Dive-bombing gulls have kept an elderly couple trapped in their home all summer.
Terrified Anne Millar, 75, and husband William, 79, say they cannot enjoy their garden without being targeted.
The torment began six months ago when a couple of gulls began nesting on industrial sheds opposite their home in Forfar’s Lethnot Gardens in.
Mrs Millar said: “We’ve lived here for 23 years and we’ve never had bother with birds.
“The gulls have been keeping us awake at night because of the noise which goes on all day.
“They don’t seem to be social and have been squawking to scare all the other birds off the roof of the shed.
“We can’t sit in the back garden because they’ve been dive-bombing us.
“They are so aggressive that we just can’t go outside – being trapped inside is the last thing we need when the weather has been so nice.

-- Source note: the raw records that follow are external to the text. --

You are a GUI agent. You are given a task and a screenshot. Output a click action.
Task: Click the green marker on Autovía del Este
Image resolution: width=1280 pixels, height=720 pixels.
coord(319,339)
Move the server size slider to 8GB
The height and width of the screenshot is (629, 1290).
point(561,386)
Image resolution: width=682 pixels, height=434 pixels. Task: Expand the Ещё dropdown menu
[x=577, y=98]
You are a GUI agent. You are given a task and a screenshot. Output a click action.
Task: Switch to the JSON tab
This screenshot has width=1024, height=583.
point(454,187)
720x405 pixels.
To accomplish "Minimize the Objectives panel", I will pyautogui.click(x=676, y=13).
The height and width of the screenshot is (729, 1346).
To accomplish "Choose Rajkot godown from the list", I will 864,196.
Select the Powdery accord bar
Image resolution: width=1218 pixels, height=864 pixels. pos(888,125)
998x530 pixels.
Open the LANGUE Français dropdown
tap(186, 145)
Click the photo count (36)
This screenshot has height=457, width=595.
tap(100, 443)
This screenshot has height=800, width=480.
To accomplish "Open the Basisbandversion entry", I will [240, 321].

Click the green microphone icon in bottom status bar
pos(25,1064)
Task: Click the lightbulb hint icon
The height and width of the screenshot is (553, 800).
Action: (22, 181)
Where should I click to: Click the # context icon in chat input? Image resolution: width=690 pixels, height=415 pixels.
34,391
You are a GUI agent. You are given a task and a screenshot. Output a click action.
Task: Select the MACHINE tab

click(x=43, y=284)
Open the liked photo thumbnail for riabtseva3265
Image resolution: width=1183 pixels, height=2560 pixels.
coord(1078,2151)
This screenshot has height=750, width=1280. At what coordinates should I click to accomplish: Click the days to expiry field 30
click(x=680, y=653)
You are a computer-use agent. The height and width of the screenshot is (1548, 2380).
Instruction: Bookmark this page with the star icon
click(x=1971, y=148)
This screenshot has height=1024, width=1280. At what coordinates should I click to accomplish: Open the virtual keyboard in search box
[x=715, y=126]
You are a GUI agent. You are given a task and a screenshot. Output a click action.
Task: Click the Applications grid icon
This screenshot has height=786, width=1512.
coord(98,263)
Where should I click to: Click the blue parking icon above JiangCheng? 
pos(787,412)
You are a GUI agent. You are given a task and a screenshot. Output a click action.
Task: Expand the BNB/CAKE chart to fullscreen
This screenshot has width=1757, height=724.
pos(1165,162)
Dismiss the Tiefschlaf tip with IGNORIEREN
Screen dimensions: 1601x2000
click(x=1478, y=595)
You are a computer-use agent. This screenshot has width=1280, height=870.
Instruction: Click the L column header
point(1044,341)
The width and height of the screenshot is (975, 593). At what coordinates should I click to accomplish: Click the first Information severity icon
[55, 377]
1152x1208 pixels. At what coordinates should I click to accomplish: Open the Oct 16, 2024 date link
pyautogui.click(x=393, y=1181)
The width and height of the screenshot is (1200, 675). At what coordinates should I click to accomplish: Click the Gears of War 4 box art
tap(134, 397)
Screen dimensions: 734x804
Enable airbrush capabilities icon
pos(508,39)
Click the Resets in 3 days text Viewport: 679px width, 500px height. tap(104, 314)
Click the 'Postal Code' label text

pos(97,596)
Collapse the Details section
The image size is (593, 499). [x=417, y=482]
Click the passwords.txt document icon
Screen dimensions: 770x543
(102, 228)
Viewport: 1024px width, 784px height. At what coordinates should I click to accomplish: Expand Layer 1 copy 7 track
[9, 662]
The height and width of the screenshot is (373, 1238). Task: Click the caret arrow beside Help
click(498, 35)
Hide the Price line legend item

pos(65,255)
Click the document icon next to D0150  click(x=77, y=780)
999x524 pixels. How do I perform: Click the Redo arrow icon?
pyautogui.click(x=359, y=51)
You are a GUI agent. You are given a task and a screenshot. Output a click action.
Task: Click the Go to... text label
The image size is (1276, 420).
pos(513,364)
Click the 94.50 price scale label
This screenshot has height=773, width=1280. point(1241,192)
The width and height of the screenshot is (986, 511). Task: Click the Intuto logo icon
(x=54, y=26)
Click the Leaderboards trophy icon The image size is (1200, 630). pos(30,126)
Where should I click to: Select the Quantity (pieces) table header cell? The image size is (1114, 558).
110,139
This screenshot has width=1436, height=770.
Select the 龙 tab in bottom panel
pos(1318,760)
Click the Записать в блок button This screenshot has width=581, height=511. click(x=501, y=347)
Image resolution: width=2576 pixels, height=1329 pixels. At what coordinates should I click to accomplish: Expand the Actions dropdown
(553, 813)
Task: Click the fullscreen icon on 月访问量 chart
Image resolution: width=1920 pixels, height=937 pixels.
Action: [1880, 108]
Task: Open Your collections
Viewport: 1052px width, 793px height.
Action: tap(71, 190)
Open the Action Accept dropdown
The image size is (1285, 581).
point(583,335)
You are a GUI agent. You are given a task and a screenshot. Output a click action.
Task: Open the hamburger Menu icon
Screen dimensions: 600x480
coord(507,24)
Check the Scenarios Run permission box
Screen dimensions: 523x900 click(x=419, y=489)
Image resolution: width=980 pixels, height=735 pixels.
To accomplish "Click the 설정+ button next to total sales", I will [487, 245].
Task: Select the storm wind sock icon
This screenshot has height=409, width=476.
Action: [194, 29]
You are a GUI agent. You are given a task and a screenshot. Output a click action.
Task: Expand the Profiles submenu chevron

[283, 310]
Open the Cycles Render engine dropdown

“We’ve contacted the council but nothing is being done and we’re at the end of our tether.”
Experts say numbers of urban gulls are rising because nesting on the roofs of offices and houses means the birds can avoid predators such as foxes, so more chicks survive.
Also food waste dropped on urban streets provides a ready supply of meals.
All bird nests are protected by law, so once a gull has made a nest, it cannot be removed until the young have fledged.
If nesting gulls are a problem, deterrents can be used to prevent them from building nests in the first place.
An Angus Council spokesman said: “Seagulls are protected under the Countryside and Wildlife Act but the council has a ‘general licence’ to control these birds by non-lethal means.
“The law does allow for lethal means of control in relation to seagulls, but only in very extreme circumstances, such as where there is a risk to human health and where it can be demonstrated that all non-lethal means of control have been exhausted.
“We offer a free egg removal service to all domestic residents and we ask anyone who sees nest-building activity on their property to contact us as soon as possible to make arrangements for the eggs and nest to be removed.
“Unfortunately once eggs hatch the gulls start swooping in order to protect their chicks – at this point no action can be taken.